Raytraced display mode is unmitigated disaster!

Rhino 6.30 (2020-10-14) cannot display SubD objects in the raytraced display mode. When I view the SubD objects in the raytraced display mode, the viewport is uniformly white, while the status bar shows progress in rendering. When I tumble the raytraced view, sometimes arctic display mode appears for a small fraction of a second.

Rhino 7 displays SubD objects in the raytraced mode as clouds of dots (shown in the following screenshot). The latest release of Rhino 7 (7.0.20301.12003, 2020-10-27) crashed when I viewed non-SubD object in the raytraced mode. Previous release of Rhino 7 crashed when I viewed SubD objects in the raytraced mode. The outline of the raytraced viewport sometimes trembles chaotically in Rhino 7.

No matter what I display in the raytraced mode of Rhino 6 or 7, Rhino temporarily freezes. It takes me at least one minute to escape from the raytraced display mode because Rhino temporarily freezes. Rhino 7 intermittently shows “Not Responding” message in its window title. (In my opinion, there should be a stop button in the raytraced display mode.)

The rendering panel has ‘reset to defaults’ button. This button does not improve the raytraced display mode in Rhino 6 or Rhino 7.

I use Quadro K2000M graphics card (NVIDIA driver 426.78, 2020-6-24). My laptop has 2GB of dedicated video RAM and 15.8GB of shared video RAM.
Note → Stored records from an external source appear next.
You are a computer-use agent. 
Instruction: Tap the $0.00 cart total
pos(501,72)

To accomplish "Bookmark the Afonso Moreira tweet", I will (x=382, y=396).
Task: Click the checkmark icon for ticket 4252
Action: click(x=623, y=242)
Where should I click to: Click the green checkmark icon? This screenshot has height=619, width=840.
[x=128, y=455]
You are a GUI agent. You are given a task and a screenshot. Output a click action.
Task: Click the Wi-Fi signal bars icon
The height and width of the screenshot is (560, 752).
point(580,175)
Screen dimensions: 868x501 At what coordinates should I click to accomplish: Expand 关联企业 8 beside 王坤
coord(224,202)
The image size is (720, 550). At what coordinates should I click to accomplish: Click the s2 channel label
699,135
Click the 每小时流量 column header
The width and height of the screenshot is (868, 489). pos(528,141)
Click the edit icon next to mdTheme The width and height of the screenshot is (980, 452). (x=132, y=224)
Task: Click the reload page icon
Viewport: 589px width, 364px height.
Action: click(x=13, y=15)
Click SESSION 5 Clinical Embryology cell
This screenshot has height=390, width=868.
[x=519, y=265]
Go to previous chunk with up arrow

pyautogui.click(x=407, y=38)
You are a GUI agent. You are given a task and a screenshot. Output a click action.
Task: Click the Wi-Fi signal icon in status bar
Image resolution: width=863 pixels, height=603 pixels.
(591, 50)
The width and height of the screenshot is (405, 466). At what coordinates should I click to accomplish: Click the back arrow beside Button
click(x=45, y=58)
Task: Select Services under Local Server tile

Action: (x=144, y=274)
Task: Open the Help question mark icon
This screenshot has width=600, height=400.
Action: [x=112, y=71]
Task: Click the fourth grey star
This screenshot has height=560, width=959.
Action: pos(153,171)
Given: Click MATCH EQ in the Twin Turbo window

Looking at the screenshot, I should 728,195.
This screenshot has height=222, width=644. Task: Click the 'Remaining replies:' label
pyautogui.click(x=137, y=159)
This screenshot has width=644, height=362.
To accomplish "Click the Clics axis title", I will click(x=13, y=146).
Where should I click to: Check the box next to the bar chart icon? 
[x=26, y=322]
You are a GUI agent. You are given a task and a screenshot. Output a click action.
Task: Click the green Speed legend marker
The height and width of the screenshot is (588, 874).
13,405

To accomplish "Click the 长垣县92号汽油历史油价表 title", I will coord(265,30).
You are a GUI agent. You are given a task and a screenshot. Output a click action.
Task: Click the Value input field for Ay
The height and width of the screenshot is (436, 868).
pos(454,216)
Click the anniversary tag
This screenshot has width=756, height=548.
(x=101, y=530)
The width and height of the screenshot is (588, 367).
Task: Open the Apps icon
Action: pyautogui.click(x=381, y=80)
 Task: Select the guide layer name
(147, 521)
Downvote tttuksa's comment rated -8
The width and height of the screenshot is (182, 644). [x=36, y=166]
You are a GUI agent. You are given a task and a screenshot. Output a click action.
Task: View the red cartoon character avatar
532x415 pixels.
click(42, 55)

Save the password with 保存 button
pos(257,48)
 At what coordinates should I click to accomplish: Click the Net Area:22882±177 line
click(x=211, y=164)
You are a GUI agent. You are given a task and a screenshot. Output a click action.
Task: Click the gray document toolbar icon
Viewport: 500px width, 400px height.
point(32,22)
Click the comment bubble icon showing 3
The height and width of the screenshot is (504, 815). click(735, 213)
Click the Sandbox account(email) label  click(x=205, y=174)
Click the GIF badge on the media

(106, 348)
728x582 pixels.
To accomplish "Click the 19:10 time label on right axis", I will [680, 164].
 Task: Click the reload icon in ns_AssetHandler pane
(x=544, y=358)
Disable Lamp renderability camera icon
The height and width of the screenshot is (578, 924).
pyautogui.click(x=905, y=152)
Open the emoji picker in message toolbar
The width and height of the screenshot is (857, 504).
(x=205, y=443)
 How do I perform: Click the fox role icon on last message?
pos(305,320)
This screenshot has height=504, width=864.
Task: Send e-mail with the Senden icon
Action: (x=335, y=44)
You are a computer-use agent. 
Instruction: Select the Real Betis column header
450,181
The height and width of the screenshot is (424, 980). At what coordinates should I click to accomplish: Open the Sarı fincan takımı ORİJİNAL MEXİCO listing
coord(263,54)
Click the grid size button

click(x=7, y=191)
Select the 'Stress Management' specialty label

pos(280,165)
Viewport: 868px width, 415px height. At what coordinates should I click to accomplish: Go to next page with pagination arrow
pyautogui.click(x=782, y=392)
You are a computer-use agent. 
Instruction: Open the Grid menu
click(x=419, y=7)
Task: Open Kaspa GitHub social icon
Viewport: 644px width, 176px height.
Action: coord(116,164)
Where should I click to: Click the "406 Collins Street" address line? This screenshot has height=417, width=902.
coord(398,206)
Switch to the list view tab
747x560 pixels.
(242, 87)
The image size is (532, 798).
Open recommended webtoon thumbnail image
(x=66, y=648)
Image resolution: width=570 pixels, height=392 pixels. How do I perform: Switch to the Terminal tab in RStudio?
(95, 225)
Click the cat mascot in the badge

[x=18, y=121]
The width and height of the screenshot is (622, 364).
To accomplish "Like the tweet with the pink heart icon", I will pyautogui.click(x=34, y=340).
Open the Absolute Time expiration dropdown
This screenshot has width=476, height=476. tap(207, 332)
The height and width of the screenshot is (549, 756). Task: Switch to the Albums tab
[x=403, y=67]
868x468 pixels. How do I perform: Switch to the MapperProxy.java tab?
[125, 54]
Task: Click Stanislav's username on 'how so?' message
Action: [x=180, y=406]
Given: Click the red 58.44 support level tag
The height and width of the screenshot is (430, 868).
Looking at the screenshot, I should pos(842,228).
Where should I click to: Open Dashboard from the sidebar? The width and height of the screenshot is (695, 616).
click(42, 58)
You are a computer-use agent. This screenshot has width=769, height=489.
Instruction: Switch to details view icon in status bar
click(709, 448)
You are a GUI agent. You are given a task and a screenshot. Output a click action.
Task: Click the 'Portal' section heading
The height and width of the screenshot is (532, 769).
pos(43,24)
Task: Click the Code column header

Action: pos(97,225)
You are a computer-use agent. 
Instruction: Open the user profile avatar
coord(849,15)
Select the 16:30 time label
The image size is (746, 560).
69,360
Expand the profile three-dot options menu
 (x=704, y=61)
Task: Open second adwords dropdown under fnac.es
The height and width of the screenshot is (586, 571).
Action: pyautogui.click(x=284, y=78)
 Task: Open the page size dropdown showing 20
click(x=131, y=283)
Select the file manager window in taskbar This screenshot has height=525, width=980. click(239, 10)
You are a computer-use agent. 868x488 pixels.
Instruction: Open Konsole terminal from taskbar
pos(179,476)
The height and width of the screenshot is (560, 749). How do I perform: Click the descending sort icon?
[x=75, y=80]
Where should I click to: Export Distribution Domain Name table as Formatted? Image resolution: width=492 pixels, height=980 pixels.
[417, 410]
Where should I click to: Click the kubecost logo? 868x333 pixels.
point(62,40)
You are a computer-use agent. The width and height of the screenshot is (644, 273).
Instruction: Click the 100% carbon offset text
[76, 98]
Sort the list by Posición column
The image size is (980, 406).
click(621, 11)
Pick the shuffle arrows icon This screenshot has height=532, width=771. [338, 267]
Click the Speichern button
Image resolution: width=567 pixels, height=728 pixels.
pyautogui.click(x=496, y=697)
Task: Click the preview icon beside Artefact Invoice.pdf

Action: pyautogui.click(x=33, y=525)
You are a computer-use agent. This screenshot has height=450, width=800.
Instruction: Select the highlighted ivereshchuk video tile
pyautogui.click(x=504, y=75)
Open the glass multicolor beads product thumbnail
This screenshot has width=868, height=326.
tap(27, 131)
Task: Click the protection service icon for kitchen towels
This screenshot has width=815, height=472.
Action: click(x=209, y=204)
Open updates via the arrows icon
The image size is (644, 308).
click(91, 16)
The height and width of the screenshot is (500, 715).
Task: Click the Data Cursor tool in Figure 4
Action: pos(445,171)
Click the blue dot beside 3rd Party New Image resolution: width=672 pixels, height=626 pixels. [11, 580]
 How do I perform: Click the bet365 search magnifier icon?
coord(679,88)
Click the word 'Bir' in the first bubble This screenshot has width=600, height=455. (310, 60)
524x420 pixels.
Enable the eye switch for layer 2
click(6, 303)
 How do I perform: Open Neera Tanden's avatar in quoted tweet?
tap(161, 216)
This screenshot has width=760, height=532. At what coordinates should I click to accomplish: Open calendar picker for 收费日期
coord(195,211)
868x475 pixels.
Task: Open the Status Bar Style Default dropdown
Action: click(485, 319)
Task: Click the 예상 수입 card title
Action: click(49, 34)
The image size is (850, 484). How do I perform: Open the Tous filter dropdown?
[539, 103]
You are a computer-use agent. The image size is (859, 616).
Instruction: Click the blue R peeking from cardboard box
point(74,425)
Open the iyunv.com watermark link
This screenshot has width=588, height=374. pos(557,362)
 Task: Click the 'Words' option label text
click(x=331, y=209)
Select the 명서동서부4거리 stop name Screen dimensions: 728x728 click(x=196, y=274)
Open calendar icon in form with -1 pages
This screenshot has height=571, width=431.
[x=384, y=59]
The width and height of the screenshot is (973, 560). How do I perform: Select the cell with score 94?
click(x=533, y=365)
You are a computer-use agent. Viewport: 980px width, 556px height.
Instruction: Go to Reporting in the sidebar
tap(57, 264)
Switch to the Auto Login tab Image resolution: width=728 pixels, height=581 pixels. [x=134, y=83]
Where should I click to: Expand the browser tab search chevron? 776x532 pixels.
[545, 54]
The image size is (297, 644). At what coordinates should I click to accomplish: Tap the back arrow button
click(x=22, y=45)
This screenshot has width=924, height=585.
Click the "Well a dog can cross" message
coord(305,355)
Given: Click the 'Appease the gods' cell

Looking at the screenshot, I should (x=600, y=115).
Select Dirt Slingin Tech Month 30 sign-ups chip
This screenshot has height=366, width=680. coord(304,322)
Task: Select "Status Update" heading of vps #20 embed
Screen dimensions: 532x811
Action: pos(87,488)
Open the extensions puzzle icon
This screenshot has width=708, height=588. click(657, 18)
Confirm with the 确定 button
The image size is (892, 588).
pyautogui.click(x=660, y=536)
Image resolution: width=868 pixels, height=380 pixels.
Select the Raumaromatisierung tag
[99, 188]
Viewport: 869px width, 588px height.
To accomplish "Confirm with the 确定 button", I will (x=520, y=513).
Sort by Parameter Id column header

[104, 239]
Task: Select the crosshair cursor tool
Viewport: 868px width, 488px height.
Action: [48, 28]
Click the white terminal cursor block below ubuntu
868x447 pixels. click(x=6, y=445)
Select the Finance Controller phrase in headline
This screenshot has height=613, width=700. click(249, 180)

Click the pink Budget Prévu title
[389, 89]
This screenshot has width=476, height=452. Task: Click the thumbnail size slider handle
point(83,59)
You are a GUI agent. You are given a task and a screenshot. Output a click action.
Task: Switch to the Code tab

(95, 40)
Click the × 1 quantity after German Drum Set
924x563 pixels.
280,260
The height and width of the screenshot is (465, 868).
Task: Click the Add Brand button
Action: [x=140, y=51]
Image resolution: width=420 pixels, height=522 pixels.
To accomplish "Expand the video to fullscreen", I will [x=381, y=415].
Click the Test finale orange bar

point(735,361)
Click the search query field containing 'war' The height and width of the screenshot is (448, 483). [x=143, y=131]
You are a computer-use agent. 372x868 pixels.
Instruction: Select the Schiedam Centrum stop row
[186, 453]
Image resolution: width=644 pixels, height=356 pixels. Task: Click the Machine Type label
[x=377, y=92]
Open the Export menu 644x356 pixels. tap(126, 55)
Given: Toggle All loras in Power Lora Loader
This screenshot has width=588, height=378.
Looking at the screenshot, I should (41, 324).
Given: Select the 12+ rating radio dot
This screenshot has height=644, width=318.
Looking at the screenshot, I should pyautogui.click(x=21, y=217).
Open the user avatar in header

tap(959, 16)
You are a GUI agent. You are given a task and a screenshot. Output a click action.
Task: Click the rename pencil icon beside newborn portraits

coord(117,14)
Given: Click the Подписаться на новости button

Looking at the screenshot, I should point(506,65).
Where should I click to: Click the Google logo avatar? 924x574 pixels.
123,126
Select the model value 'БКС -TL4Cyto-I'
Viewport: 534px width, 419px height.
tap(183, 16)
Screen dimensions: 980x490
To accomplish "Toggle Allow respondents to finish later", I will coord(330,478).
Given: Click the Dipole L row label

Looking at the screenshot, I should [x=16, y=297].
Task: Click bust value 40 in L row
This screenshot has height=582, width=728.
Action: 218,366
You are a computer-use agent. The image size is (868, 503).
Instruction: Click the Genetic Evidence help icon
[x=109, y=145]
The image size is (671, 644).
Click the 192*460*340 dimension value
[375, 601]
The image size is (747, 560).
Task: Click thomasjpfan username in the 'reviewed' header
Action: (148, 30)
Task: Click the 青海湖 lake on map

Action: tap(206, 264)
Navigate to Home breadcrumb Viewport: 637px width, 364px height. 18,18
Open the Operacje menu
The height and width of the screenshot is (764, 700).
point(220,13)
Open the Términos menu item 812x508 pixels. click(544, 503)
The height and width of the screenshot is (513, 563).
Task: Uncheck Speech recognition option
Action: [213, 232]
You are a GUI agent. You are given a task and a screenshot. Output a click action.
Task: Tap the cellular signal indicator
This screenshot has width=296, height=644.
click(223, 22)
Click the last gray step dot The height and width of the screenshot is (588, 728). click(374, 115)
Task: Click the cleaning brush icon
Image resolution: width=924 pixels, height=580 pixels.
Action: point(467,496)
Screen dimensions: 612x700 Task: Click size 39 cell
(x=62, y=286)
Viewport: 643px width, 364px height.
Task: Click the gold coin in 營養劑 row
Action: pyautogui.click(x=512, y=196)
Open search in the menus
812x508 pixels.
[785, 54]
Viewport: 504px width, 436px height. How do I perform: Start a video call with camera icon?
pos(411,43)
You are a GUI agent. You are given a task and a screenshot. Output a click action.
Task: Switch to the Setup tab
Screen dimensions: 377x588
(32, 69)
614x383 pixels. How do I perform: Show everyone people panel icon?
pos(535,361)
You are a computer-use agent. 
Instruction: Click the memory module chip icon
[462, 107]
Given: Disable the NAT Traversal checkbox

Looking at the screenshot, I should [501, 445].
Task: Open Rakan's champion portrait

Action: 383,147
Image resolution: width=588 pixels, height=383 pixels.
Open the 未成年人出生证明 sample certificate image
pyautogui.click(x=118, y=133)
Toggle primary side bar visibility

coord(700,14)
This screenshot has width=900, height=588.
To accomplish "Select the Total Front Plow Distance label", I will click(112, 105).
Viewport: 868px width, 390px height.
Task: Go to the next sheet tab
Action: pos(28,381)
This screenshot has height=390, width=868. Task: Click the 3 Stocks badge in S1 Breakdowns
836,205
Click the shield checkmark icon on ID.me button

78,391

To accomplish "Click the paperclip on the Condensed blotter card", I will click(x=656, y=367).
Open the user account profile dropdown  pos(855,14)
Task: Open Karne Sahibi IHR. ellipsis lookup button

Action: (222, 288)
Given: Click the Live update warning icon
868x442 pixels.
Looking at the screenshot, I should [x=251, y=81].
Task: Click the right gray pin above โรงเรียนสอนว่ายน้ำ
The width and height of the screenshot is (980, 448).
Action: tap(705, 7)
Looks like you have set raytraced to run just one pass:

Select the 1 after the slash and set it to 50 or whatever cycle count you are comfortable with.

You also appear to have inverted your view and I find doing that does seem to be a problem in Raytraced (? @nathanletwory) as here:


Raytraced.3dm (140.4 KB)

Regards
Jeremy

When you invert like that the ground plane is above your objects. Objects can not be visible through the ground plane with shadows-only set in Raytraced. The groundplane is still otherwise an object and occludes what is behind it, the background is the exception.

Thanks @nathanletwory. Given that Raytraced is set to use Render settings, could some consideration be given to the two modes behaving consistently, at least under that condition?

And shouldn’t the ground plane be infinite, thereby blocking all rays when seen from below? A black scene seems more appropriate than one which shows the light source as in my example.

[maybe this should be split off into a separate thread?]

And what about this, @nathanletwory ?

Perhaps we need to see your system info and your file @andrew.nowicki ?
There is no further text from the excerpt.